Identify all lines of the data containing the string "computer" and copy them.
Data supplied below:
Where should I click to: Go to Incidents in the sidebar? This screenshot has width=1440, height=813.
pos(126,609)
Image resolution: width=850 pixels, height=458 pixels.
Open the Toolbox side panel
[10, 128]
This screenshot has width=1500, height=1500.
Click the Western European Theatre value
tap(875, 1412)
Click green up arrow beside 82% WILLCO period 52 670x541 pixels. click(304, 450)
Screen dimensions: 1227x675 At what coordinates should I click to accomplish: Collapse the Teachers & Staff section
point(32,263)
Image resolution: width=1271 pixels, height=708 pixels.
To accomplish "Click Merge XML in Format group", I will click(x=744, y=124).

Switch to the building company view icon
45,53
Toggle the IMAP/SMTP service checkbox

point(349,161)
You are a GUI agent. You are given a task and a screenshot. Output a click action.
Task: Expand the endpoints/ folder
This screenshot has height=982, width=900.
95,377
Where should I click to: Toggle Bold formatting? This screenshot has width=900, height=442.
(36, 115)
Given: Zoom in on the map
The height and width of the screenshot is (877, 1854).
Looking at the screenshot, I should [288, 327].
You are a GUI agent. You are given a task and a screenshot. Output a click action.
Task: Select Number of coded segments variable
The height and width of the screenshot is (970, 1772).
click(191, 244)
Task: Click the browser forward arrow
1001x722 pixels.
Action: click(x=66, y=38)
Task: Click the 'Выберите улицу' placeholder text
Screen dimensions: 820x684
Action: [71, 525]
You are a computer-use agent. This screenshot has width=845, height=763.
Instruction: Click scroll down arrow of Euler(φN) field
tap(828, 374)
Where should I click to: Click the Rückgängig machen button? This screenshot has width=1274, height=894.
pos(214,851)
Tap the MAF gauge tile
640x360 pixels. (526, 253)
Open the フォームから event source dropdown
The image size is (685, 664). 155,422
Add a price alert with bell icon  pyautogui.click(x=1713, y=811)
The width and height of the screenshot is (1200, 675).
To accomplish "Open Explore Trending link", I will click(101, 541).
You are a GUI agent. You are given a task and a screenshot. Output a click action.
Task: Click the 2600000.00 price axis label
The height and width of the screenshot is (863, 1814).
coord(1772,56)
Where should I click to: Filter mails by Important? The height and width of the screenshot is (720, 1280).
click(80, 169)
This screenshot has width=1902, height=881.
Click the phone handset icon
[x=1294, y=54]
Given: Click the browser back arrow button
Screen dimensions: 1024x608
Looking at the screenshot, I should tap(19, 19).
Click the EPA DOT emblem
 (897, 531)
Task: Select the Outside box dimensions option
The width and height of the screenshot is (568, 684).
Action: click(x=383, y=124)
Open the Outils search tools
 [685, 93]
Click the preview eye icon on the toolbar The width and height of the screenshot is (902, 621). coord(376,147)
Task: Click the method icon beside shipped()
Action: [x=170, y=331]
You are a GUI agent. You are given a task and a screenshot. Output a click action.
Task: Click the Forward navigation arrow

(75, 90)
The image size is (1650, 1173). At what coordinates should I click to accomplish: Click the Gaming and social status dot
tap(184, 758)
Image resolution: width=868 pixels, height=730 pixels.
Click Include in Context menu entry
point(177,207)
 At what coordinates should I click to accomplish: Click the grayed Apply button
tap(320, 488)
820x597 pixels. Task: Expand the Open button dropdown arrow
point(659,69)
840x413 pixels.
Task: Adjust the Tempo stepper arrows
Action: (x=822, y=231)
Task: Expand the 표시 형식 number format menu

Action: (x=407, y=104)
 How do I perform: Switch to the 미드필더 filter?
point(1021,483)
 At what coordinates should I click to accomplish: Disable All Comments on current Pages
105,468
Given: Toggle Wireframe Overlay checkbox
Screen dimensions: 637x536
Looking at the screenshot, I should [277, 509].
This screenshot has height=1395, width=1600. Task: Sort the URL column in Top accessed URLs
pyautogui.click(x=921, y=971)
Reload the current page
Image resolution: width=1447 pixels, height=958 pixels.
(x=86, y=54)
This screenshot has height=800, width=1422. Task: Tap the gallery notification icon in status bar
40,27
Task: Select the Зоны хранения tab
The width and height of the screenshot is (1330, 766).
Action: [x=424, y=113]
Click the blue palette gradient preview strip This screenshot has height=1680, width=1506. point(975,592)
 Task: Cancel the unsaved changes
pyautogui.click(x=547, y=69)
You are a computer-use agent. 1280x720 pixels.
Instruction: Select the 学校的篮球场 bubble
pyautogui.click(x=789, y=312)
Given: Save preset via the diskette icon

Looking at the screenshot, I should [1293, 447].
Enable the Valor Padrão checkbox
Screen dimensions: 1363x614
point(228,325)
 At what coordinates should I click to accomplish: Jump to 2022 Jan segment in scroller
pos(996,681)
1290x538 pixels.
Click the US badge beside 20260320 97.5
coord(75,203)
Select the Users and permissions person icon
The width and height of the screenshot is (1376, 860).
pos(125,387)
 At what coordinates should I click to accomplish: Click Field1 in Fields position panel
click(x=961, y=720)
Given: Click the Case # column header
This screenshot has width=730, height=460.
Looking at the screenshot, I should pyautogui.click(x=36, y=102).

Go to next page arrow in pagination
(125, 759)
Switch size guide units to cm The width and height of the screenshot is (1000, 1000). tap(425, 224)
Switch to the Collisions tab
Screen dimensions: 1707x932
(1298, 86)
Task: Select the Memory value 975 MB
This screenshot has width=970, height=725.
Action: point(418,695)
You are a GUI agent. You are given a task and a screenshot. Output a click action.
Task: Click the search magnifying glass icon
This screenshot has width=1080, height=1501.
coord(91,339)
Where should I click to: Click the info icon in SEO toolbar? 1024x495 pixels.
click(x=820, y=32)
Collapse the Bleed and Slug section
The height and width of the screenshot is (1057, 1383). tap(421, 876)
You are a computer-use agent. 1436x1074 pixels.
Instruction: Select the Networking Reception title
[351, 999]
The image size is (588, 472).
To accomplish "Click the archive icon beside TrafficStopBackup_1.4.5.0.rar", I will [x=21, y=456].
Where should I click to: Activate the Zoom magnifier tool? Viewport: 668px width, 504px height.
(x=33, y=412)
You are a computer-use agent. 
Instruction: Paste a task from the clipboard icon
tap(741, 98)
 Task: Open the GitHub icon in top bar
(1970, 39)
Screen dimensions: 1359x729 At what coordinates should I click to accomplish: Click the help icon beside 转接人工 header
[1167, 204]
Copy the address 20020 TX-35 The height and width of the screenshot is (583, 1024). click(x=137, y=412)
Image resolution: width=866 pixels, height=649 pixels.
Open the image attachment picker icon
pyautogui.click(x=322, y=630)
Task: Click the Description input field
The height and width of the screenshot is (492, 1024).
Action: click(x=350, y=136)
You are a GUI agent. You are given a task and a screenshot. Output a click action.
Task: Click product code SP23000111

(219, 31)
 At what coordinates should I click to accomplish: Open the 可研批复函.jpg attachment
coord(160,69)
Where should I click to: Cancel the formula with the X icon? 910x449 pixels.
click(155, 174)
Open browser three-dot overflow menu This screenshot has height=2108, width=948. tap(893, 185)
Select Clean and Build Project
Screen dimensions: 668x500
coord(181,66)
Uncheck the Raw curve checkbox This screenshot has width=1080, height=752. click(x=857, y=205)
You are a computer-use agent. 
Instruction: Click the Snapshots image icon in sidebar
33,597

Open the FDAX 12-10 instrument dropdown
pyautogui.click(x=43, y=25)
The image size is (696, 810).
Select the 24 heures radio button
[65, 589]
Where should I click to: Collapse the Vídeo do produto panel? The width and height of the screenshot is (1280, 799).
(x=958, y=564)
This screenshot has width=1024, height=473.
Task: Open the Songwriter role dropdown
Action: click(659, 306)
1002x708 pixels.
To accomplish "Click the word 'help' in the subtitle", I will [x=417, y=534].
End of Data supplied.
> Solution to this exercise
You are a computer-use agent. This screenshot has width=845, height=763.
You are a computer-use agent. 1280x720 pixels.
You are a computer-use agent. 1436x1074 pixels.
You are a computer-use agent. 
You are a computer-use agent. 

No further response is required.